» Screenshot grounding data
------------
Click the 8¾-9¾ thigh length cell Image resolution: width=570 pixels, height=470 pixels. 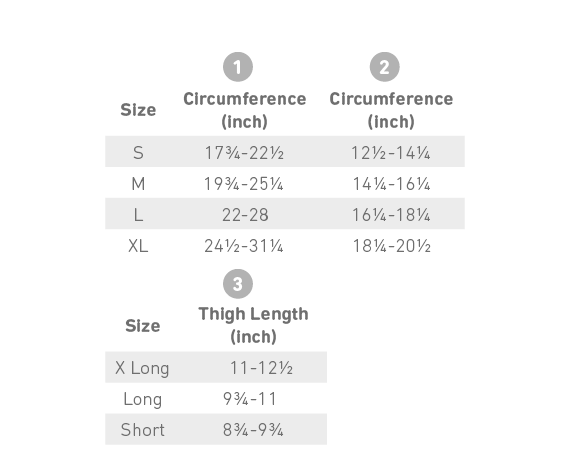(x=253, y=430)
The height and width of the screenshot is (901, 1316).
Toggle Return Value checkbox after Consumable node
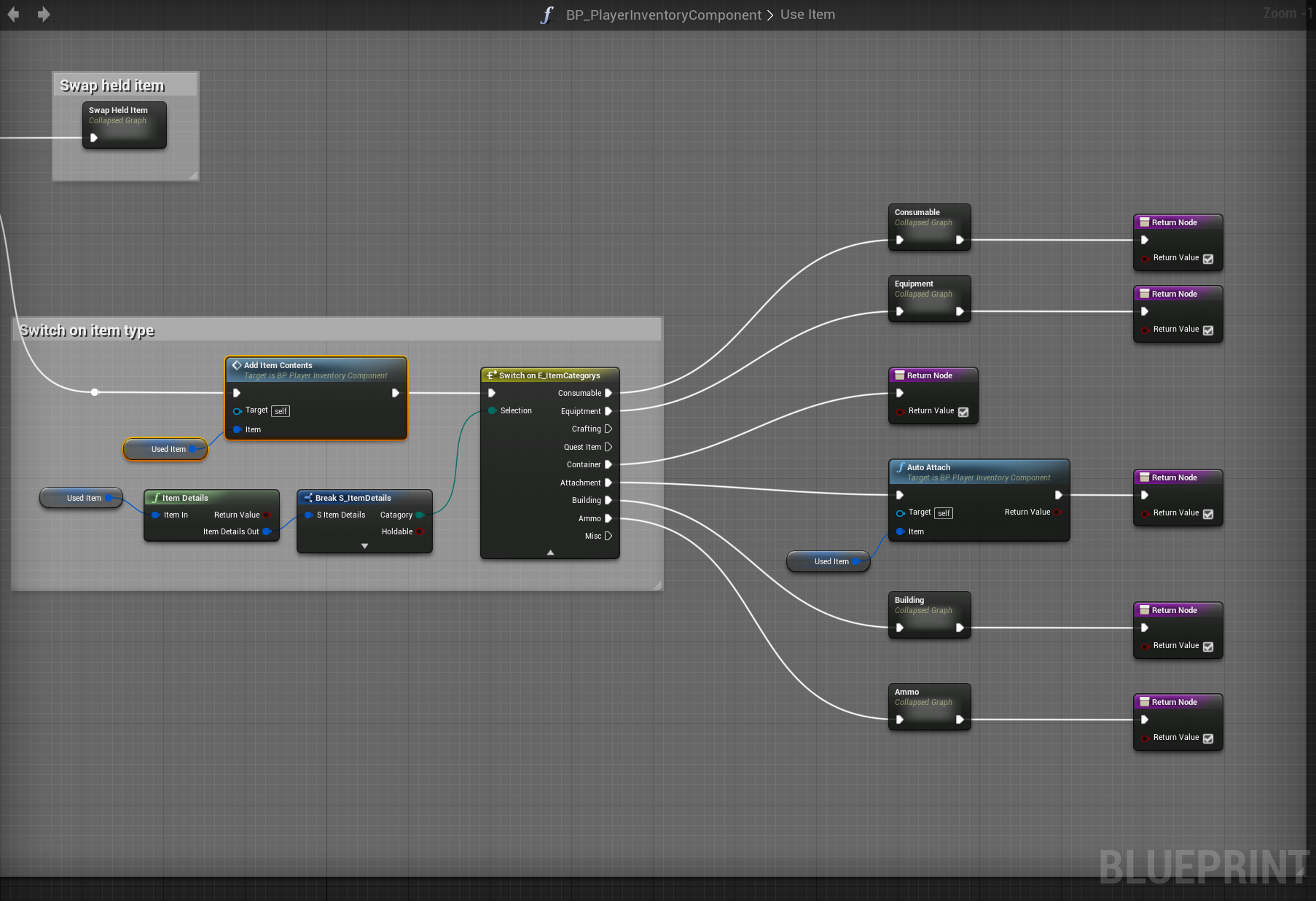click(1208, 259)
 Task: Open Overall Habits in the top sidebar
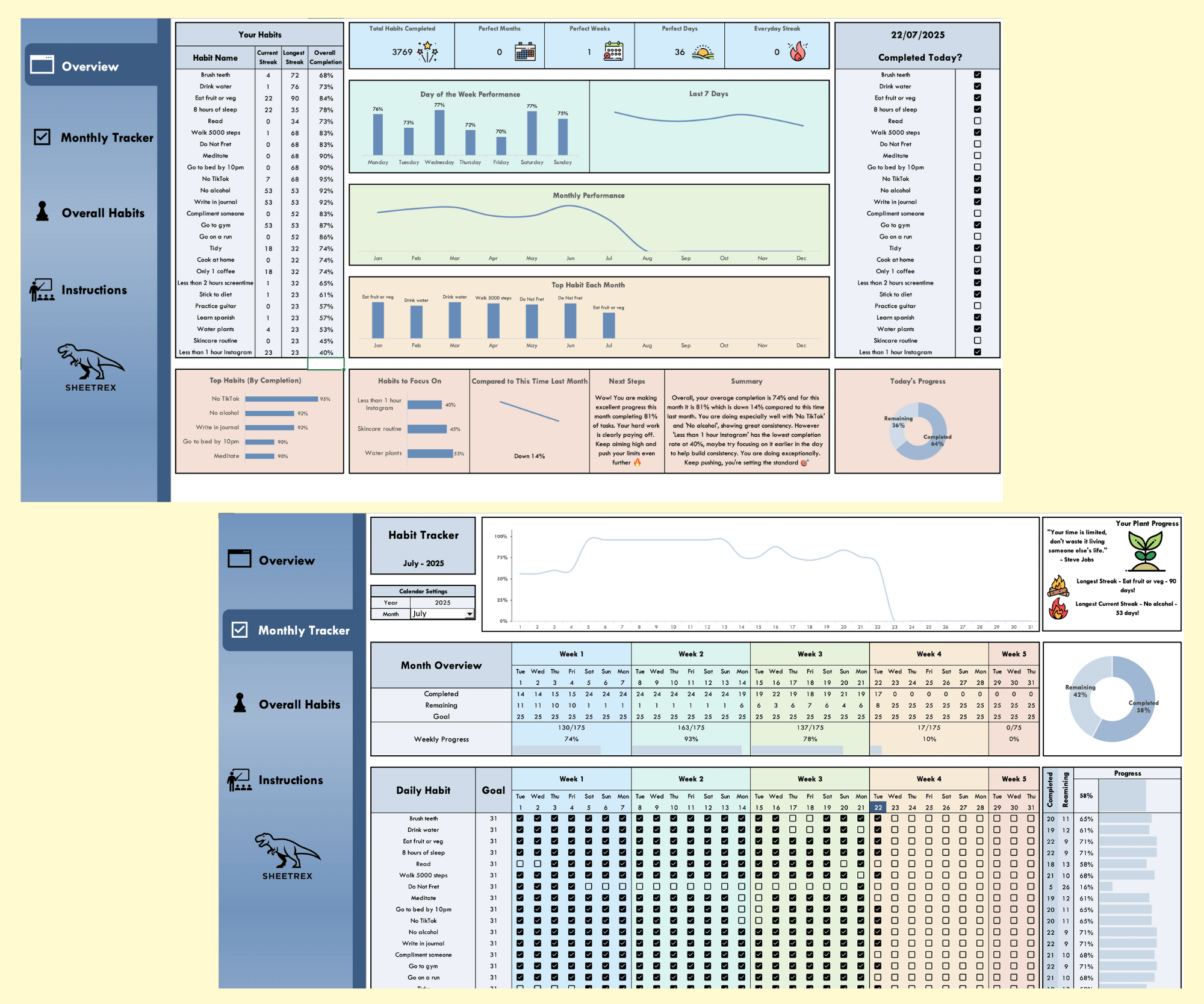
------------
» Task statement
Omitting all pictures, retype exactly the lines from the line containing "Toggle Return Value" down to the last line above, both ends included.

» Task result
Toggle Return Value checkbox after Consumable node
click(1208, 259)
 Task: Open Overall Habits in the top sidebar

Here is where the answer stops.